Bu yeniden yapılanma sürecinin ilk adımı, her karmaşık askeri yapının omurgası olan paraydı. Son aylarda Washington, Lübnan'ın kırılgan para sistemi aracılığıyla İran paralarını Hizbullah'ın kasasına aktarma konusunda uzmanlaşmış finans ağlarına bir dizi yaptırım uyguladı. Bu sistemde döviz büroları, para transfer ofisleri ve ticari merkezler, milyonlarca doları aktarmak için paravan olarak kullanılıyor. Bu paralar, savaşçıların maaşlarını ödemek, tesisleri yeniden inşa etmek, mühimmat ve insansız hava aracı üreten küçük fabrikaları finanse etmek için kullanılıyor. Artan baskıya rağmen Hizbullah, Afrika ve Güney Amerika'da kendisine döviz cinsinden nakit para sağlayan geniş bir destekçi, kaçakçı ve tüccar ağına güveniyor. Bu da kesintiye uğrayan tedarik hatlarını yeniden canlandırmasını sağlıyor.

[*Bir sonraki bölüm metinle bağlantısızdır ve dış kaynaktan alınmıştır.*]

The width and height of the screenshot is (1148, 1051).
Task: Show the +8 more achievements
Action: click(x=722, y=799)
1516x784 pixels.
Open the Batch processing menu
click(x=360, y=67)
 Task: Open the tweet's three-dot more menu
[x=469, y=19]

Ancak askeri süreç en tehlikelisi. Özellikle ileri birliklerinden binlerce savaşçısını kaybeden Hizbullah, şimdi tam ölçekli bir savaşa sürüklenmeden düşük yoğunluklu bir tehdit oluşturma gücünü sürdürmek için kuvvetlerini yeniden yapılandırmaya çalışıyor. Güvenlik ve askeri odak noktasının, daha önce sınırdan sızma operasyonlarıyla görevlendirilmiş elit kuvvetlerden unsurlarla takviye edilen Litani Nehri'nin kuzeyinde konuşlu Bedir Birliği'ne kaydığı açıkça ortaya çıktı. Bu birlik, yeniden eğitilerek ve yeniden donatılarak “kalıcı tehdit” stratejisinin temel taşı haline getirildi. Böylece Hizbullah tam ölçekli bir çatışmanın kıvılcımını yakmadan İsrail'i sürekli gergin tutabilir.

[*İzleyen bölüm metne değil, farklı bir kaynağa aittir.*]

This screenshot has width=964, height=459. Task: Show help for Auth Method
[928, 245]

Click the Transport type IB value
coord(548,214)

Yeniden konuşlanmanın yanı sıra Hizbullah, Beyrut'un güney banliyösü ile Bekaa Vadisi'ndeki gizli üretim atölyeleri ağını da genişletiyor. Bu atölyeler, İran insansız hava araçlarını yeniden monte ediyor, kısa menzilli füzeler geliştiriyor ve doğrudan denetime tabi olmayan yollarla gelen kaçak elektronik bileşenleri ve diğer malzemeleri kullanarak eski mühimmatları daha yüksek isabet oranına sahip olacak biçimde modifiye ediyor. Bu atölyelerden onlarcasının dağınık bir şekilde faaliyet gösterdiği ve bu nedenle hedef alınmalarının zor olduğu tahmin ediliyor. Hizbullah, eski cephaneliğinin yalnızca küçük bir kısmını geri kazanmış olsa da yeni silahlarının niteliği “akıllı oyalama” konseptine daha uygun; keşif ve uzun menzilli uçuşlar yapabilen hafif İHA'lar ve tarlalar veya sivil binalar arasında gizlenen füzeler, bunların tespitini ve takibini herhangi bir karşıt askeri plan için önemli bir zorluk haline getiriyor.

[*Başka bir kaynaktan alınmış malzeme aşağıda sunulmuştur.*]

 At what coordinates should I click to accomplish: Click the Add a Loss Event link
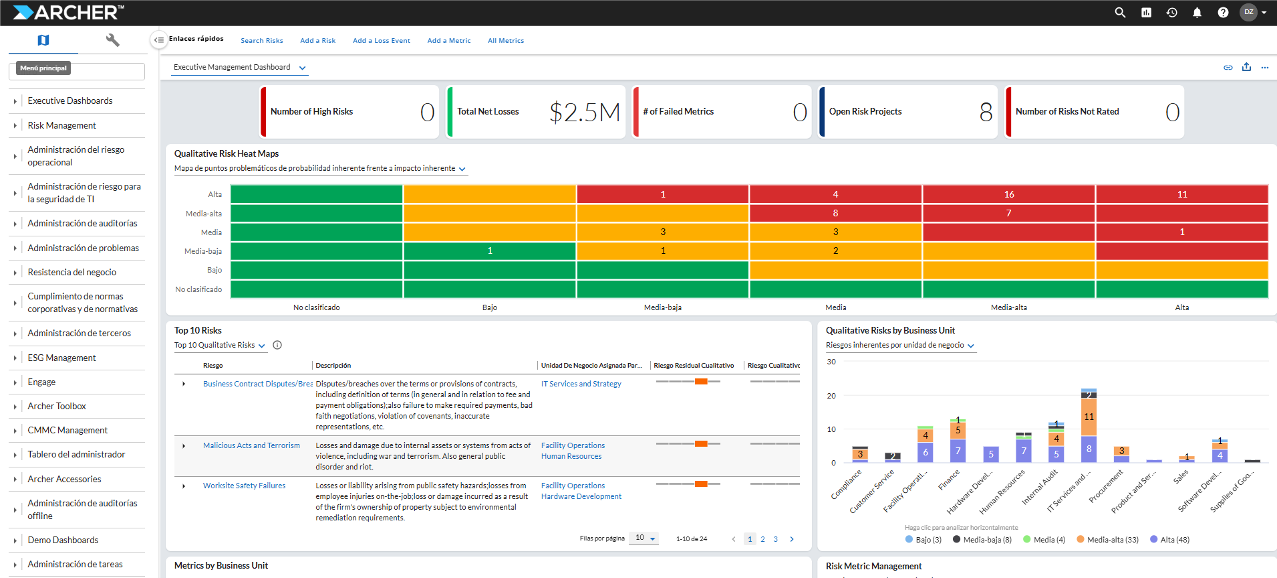(381, 41)
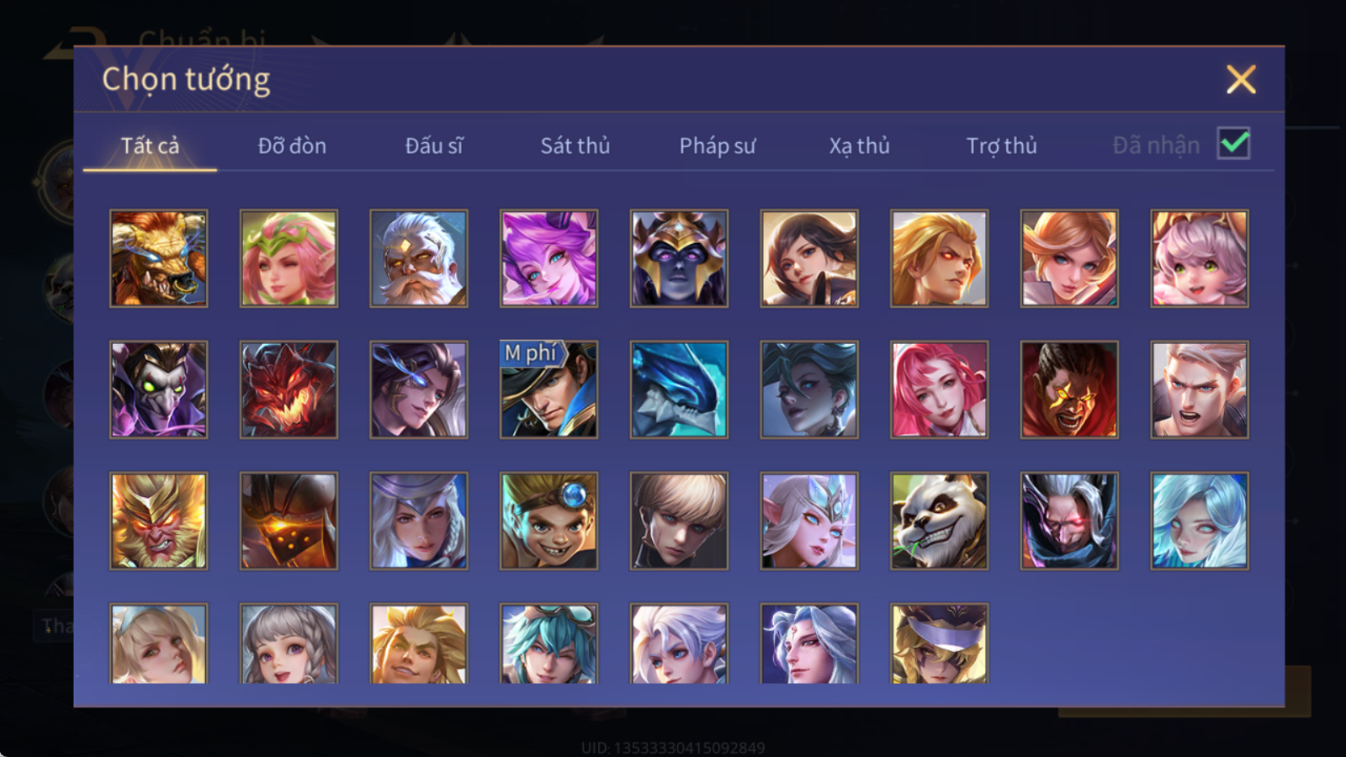Choose the white-bearded old man hero

419,258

İran destek ağı, Tahran'da başlayıp güney Lübnan köylerinde sona eren, Irak ve Suriye'den geçen çok kollu bir eksene yayılıyor. İsrail'in konvoyları, depoları ve kara yollarını hedef alan saldırılarına rağmen, Tahran hassas ve önemli malzemeleri halen deniz yoluyla taşıyıp ulaştırabiliyor. İHA motorları, patlayıcılar ve güdüm sistemleri içeren sevkiyatları taşıyan İran gemileri, sivil kargo gemileri görüntüsünün arkasına gizleniyor. Suriye limanlarında mallar boşaltılıyor ve ardından izlenmesi zor dağlık yollar boyunca küçük kamyonlarla taşınıyor. Bu rota, saldırılarla hedef alınmış olsa da kesilmedi, aksine hava saldırılarından kaçınmak ve hem Lübnan hem de Suriye devletlerinin gevşek denetiminden yararlanmak için akıllıca yeniden yapılandırıldı.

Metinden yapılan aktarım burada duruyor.